Within 10-20 years... Russia will be just another France, Germany or Italy.
The most convincing analysis I've seen claims that there are 4 prototypical groups (I use the word "prototypical" in the sense here: https://en.wikipedia.org/wiki/Prototype_theory.)
A small percentage are in line with Putin. They are distributed, get their power and importance from lining up behind power. #1.
A somewhat larger group are quasi-WEIRD. They're more like Westerners. Not exactly, but they're educated, urban, and 'netizens. Educated. And many of them fled Russia on 2/25/2022 and the weeks following. #2. We'd call them "anywheres", to use a rather obtuse classification--they have more in common with educated folk in India and France and Argentina and Nigeria than they do with most people in their own cultural group or country.
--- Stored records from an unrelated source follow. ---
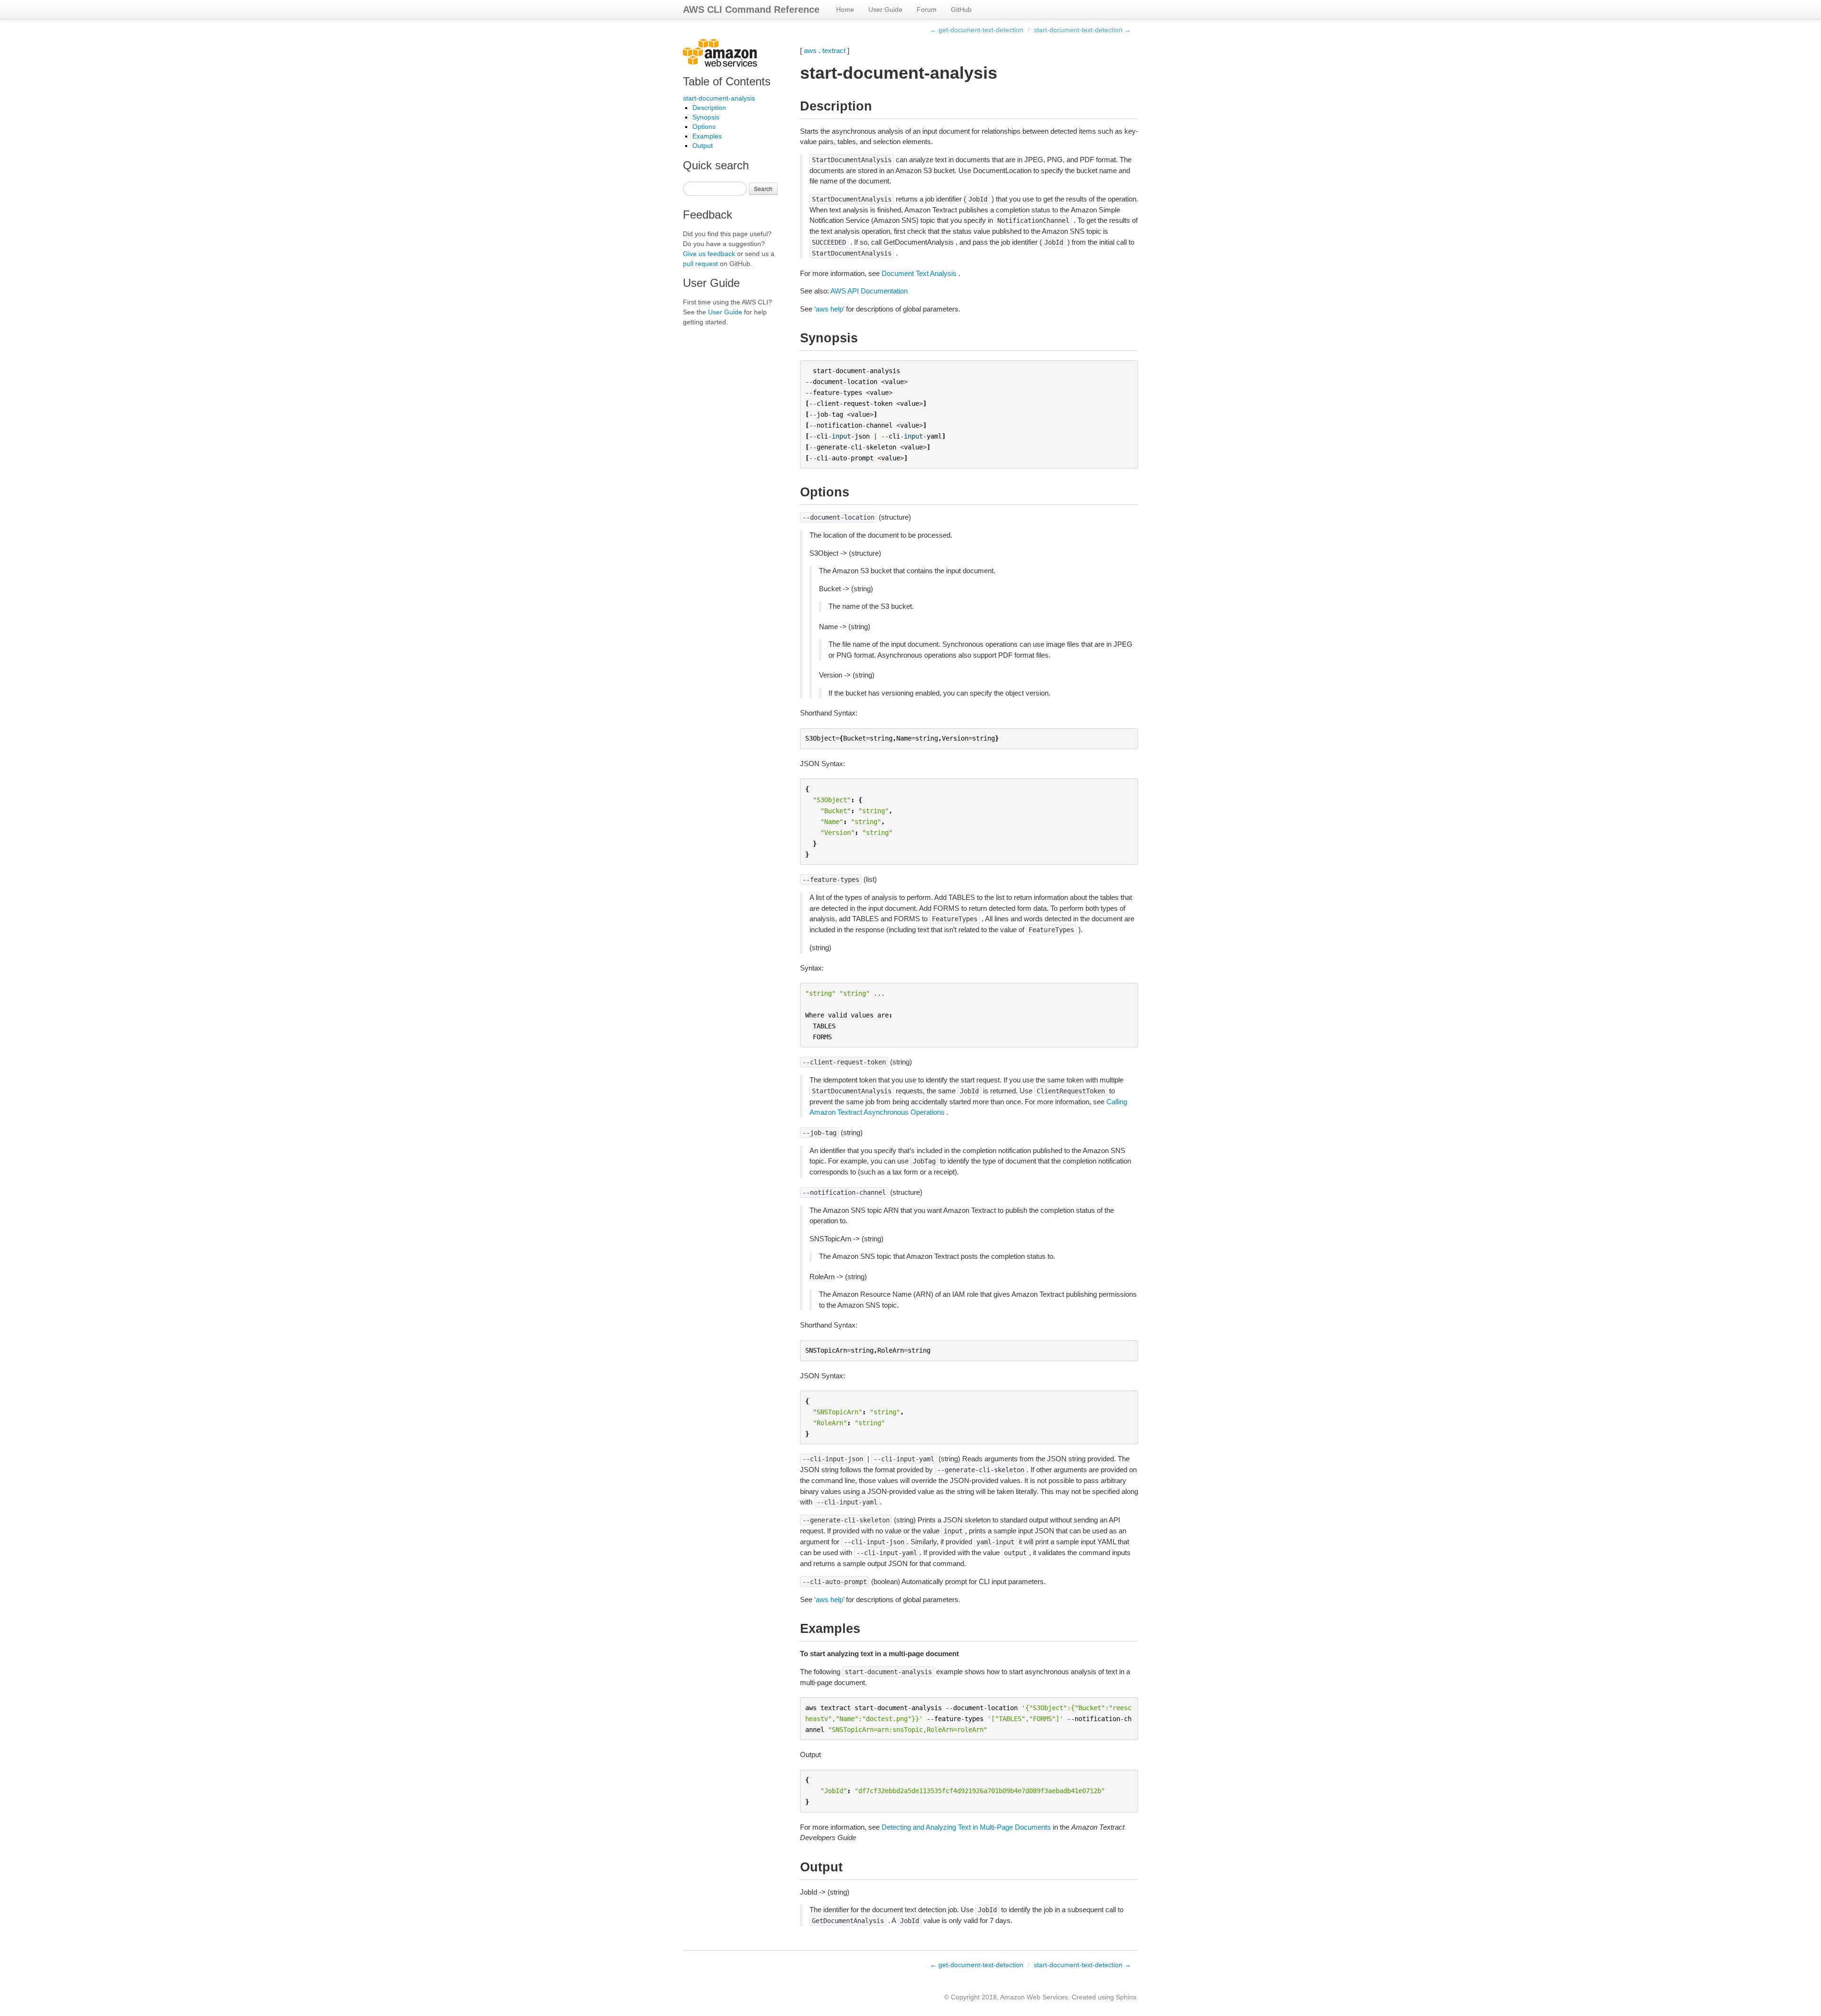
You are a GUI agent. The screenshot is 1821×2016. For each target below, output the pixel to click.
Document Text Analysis (919, 273)
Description (709, 107)
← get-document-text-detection (976, 30)
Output (702, 145)
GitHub (961, 9)
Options (704, 126)
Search (763, 188)
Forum (927, 9)
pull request (700, 263)
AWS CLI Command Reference (751, 9)
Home (845, 9)
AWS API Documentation (869, 291)
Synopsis (705, 117)
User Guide (885, 9)
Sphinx (1126, 1997)
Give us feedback (709, 253)
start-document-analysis (719, 98)
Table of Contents (727, 81)
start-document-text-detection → (1082, 30)
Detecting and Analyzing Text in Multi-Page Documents (966, 1827)
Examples (707, 136)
An even larger group, the middle group, are "middle-class" Russians. They have jobs, mortgages--and they have a standard of living unheard of in the "socialist paradise" of the USSR. Yes, mortgages and "mortgage slavery", but they aren't in a small little apt. for 30 years with promises of being able, eventually, to move to a bigger one. Or having to find ways, when parents die, of swapping two small apts. for a bigger one (Yuriy Trifonov's "The Exchange" is a soviet classic short novel). They're too busy making payments, being consumers, and afraid that either the system will shake and they'll lose everything, or they'll lose their jobs and lose everything. Think 1950s white suburbia versus American black homeowners in 2009. #3.
Then there are the "deplorables"--a group of 20-25% of Russians. They live in poor areas, they are poor, their lives are brutish. They often live in rural areas, are poorly educated, and for them, toilets may be a sign of privilege. Theft? Where I live isn't wealthy, and people go around to see what they can steal--it's not full-fledged "bars on the windows", but there are some. Go a subdivision or two over, and they're standard (we get the spill-over). I have no trouble imagining that in some parts if you leave something outside and it has any value, it's gone by morning. The claim is that for these Russians--whether ethnic Russians or just cultural Russians--Bucha is every-day life, if you're suddenly surrounded by those of a less aggressive, survivalist and triumphalist culture that aren't used to open warfare being the daily routine. (That struck me as insane. Now imagine this: Put together army units of 1500 men, where every man in the unit is MS-13 or, for a different set of *allied* units, some Chicago or LA black gang. That sounds horrifying. And the point is suddenly unreasonably reasonable.)
WarGamer
(12,452 posts)That article sounds like the 1990's...
Baked Potato
(7,733 posts)wackadoo wabbit
(1,167 posts)Unless he's getting a bone marrow transplant. But if that's the case, we won't see anything of him until the stem cells engraft, and that takes weeks.
"Blood cancer" does explain the steroid "moon face" that he seems to have, though. High-dose corticosteroids is a treatment for some forms of leukemia.